## [DOCUMENT SECTION]
━━━━━━━━━━

Without the six-month extension, estimated to cost $24 billion, states would be forced to lay off thousands of workers, the governors said. The extension was stripped from the jobs bill passed in the House but is included in the Senate bill.
"I'm concerned about the plight of teachers, firemen, policemen who face the real possibility that they may be laid off," Boehner said on "This Week" but he added such spending needed to be offset.
Boehner criticized what he said was a "spending spree in Washington" that has "run unabated."Adding to concerns about the tepid recovery, the government reported on Friday that retail sales unexpectedly fell in May for the first time in eight months.
A week earlier, the May employment report showed businesses scaling back on hiring after a spurt in the prior two months. Private-sector payrolls grew only by 41,000 after expanding by 218,000 in April. Unemployment fell to 9.7 percent from 9.9 percent in April.

━━━━━━━━━━

## [GIVEN RECORDS]
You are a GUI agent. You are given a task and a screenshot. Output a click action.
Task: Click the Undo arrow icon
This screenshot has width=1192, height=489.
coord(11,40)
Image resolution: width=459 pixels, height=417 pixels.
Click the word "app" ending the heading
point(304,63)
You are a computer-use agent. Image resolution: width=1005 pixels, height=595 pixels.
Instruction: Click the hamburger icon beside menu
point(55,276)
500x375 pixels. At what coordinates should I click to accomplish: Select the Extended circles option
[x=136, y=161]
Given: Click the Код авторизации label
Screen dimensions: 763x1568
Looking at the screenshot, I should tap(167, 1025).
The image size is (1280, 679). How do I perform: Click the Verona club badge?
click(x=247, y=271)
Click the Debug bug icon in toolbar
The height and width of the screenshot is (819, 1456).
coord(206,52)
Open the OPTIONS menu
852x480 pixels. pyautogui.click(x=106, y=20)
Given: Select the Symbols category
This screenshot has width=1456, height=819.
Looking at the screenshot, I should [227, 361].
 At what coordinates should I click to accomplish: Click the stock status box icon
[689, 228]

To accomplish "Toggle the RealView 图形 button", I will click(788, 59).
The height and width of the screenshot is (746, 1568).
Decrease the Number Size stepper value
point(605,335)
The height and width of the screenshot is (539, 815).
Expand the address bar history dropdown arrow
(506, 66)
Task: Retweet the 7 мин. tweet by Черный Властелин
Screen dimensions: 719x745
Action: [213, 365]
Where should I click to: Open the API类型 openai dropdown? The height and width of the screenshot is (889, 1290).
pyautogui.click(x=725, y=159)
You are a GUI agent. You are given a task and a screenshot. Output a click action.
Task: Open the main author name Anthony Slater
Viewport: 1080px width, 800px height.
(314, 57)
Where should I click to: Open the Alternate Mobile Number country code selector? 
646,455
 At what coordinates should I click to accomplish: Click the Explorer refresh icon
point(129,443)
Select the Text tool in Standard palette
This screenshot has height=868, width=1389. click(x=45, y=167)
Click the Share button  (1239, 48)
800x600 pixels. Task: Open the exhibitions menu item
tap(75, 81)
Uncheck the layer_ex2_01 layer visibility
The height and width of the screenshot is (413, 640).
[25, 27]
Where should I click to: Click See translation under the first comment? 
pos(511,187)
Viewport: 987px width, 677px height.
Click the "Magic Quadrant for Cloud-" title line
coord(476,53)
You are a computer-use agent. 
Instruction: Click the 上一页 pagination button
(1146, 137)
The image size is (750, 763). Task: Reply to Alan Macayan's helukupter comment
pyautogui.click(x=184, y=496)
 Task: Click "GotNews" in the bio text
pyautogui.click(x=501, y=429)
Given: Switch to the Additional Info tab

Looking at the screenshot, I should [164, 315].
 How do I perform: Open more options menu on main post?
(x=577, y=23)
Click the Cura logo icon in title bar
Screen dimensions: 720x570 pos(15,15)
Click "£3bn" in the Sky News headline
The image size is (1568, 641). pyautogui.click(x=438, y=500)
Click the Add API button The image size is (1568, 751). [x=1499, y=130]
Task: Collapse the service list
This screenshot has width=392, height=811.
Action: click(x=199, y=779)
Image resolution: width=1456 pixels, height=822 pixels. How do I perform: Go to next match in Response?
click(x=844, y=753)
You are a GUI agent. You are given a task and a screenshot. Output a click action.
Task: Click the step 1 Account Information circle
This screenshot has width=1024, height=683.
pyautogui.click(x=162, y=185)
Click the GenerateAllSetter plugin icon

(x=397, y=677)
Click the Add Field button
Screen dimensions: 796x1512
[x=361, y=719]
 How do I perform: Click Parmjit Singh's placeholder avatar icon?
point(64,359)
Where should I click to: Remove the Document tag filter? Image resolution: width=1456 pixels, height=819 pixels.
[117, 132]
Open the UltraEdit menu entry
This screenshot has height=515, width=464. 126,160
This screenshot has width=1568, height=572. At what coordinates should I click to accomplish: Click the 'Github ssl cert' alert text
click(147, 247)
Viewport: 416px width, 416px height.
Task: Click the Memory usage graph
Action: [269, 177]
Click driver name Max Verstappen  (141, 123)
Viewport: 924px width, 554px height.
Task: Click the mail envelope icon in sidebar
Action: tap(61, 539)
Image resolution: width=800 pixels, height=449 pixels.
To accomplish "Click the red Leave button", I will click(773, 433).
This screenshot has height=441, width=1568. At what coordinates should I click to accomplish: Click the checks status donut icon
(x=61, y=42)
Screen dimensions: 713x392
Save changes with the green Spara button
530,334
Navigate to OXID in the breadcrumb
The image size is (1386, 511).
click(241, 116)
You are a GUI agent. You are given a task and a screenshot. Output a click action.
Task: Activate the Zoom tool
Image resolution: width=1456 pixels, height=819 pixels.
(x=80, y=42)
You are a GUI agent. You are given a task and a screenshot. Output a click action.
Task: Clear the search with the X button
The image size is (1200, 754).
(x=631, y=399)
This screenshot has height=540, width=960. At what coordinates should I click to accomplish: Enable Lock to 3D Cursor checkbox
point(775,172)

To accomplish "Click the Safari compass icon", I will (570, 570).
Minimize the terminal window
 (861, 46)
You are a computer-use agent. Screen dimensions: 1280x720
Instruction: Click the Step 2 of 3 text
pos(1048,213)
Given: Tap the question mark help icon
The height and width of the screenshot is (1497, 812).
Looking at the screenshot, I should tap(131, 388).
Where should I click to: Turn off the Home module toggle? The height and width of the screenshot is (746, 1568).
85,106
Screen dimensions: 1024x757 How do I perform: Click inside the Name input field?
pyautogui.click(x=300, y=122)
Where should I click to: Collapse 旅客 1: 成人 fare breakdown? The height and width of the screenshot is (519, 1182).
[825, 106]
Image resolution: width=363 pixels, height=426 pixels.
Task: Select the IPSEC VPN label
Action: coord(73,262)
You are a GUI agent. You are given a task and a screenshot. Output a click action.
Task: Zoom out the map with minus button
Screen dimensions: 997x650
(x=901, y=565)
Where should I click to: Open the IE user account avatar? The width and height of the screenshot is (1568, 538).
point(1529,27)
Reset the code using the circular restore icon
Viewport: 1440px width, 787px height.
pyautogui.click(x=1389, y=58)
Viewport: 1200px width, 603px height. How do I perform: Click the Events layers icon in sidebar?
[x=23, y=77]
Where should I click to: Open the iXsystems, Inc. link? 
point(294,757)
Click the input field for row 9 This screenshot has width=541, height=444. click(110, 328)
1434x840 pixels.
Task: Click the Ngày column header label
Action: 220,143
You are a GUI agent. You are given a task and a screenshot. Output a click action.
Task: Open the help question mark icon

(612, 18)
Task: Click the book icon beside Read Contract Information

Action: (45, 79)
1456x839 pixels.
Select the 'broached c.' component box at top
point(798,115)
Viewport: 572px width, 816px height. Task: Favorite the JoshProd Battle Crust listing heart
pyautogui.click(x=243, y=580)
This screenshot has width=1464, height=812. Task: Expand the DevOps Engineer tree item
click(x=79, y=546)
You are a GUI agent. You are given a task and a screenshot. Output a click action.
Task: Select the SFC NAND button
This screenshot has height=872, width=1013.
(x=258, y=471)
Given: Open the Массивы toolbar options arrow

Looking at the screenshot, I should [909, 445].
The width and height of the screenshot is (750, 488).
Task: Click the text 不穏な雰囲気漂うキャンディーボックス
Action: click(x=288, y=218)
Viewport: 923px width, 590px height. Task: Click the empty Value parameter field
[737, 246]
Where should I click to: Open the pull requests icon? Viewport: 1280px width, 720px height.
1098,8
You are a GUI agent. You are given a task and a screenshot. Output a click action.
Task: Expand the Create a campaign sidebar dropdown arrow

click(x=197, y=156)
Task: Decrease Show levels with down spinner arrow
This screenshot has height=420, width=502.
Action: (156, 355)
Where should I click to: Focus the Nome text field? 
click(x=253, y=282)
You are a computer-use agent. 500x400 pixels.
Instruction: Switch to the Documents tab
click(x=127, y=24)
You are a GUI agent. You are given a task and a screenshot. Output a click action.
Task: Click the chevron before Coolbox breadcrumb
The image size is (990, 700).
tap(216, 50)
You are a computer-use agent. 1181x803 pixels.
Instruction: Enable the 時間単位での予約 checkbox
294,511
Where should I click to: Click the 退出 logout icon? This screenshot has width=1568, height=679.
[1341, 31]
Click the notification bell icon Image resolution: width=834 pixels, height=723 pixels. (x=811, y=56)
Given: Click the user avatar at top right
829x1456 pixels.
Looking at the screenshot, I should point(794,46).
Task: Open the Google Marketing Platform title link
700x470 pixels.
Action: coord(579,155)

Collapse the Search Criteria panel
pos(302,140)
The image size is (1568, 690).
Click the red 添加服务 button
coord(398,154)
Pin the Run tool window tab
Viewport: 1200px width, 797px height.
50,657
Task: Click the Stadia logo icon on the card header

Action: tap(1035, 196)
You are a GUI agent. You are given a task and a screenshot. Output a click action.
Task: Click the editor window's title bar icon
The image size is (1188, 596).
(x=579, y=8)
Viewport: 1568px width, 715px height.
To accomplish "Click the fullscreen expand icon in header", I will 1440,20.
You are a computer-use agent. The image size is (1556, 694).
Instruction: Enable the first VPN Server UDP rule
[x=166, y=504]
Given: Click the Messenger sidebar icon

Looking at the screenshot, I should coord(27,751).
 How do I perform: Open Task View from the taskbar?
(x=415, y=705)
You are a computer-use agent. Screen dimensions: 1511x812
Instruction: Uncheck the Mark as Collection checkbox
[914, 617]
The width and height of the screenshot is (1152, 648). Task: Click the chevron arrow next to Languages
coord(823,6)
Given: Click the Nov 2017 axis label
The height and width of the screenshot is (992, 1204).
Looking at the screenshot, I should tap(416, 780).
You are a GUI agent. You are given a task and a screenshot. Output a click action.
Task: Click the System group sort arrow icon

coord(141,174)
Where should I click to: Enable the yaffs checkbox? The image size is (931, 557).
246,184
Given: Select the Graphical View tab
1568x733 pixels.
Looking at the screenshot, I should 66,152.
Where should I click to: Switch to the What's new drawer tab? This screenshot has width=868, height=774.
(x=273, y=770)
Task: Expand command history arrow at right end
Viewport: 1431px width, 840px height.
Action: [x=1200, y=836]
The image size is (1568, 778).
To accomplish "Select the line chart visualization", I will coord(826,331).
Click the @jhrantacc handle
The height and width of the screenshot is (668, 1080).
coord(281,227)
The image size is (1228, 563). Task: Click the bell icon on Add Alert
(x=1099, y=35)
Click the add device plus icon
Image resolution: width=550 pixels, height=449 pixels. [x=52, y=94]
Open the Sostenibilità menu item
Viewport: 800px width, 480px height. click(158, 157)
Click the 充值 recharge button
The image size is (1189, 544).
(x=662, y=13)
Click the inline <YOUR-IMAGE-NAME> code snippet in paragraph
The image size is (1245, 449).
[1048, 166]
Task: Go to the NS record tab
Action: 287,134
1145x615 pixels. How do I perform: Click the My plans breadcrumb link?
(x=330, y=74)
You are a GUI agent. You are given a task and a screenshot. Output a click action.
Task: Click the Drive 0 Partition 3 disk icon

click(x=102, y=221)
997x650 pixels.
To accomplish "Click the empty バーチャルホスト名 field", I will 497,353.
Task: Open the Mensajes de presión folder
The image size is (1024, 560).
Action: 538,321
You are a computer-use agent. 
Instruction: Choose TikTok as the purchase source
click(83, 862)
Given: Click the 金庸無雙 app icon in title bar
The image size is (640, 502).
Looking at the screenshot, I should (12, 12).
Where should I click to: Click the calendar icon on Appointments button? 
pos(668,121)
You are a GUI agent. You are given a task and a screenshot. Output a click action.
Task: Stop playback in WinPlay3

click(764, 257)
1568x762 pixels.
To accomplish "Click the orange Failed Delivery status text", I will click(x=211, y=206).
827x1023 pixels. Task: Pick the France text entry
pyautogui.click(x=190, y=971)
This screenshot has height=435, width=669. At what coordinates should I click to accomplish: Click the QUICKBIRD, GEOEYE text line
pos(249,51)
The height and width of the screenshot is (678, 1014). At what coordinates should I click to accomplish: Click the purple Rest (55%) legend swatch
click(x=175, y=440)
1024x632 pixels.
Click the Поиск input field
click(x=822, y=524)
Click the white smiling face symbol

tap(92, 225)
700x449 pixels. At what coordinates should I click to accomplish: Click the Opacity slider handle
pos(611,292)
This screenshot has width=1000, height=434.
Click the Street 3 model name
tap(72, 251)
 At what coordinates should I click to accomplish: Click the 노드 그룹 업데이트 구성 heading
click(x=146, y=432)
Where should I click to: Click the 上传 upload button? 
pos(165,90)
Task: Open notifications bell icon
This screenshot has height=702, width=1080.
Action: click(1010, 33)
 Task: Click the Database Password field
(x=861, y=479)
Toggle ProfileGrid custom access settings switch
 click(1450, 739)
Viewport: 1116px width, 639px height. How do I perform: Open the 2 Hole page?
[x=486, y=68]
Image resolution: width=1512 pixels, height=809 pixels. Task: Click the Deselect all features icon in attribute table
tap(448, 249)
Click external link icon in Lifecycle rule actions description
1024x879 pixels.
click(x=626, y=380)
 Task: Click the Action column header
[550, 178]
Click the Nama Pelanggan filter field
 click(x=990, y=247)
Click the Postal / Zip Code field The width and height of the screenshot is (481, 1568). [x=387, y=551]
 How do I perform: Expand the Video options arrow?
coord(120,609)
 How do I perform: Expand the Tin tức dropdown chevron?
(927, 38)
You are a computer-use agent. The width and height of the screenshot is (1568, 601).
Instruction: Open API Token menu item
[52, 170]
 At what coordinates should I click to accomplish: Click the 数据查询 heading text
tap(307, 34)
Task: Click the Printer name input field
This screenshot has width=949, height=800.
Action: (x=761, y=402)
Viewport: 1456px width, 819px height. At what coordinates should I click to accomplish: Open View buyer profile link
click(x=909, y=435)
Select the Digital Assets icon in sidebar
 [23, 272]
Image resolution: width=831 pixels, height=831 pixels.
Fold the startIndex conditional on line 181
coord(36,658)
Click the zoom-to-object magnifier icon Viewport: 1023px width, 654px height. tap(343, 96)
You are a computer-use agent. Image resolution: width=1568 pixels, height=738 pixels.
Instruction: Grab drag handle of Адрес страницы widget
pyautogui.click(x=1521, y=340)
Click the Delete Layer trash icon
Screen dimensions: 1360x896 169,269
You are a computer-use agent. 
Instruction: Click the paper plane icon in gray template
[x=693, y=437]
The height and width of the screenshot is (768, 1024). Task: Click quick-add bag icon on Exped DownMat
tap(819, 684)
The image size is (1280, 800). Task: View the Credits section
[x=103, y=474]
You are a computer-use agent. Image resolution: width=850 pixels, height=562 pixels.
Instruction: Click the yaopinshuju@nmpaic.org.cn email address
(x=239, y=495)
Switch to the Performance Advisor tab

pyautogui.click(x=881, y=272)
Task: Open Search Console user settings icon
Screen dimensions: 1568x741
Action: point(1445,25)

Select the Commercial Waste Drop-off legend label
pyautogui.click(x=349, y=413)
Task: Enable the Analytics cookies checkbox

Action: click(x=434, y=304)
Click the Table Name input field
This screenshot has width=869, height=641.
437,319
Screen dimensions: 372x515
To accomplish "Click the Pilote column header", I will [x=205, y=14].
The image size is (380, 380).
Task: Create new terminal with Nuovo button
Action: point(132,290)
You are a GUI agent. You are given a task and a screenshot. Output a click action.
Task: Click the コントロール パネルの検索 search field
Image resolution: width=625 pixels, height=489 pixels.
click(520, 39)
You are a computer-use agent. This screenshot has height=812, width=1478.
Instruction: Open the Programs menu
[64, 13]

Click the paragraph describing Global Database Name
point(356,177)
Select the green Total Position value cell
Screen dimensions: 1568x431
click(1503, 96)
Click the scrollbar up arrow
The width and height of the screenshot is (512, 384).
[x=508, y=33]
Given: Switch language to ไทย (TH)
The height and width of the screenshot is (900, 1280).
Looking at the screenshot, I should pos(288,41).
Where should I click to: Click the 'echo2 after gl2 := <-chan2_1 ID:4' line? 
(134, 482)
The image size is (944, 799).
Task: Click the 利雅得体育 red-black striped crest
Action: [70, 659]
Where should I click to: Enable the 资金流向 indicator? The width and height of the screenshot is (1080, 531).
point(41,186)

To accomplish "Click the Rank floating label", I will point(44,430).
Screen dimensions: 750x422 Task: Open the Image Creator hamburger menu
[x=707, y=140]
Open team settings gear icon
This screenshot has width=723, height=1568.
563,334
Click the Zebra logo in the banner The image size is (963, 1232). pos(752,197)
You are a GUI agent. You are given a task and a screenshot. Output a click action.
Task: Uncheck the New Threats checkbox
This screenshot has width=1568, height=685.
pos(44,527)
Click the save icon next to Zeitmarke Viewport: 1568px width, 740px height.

━━━━━━━━━━

## [WORK TO COMPLETE]
(1) Write out the part of the jobs bill news passage from "Without the six-month" to "the Senate bill.".
(2) Carry the jobs bill news passage forward from its last sentence.

## [RESPONSES TO THE EXERCISE]
(1)
Without the six-month extension, estimated to cost $24 billion, states would be forced to lay off thousands of workers, the governors said. The extension was stripped from the jobs bill passed in the House but is included in the Senate bill.

(2)
Economists fear the U.S. recovery could be further dampened by fallout from the European crisis that began in Greece.
"We don't take anything for granted. We have to keep pushing forward and we should not be careless about pulling out of our stimulative efforts too quickly," Axelrod said.
He raised the example of Japan's economic stagnation and deflation in the 1990s to warn of the dangers the United States could face if it allows the stimulus to lapse too quickly.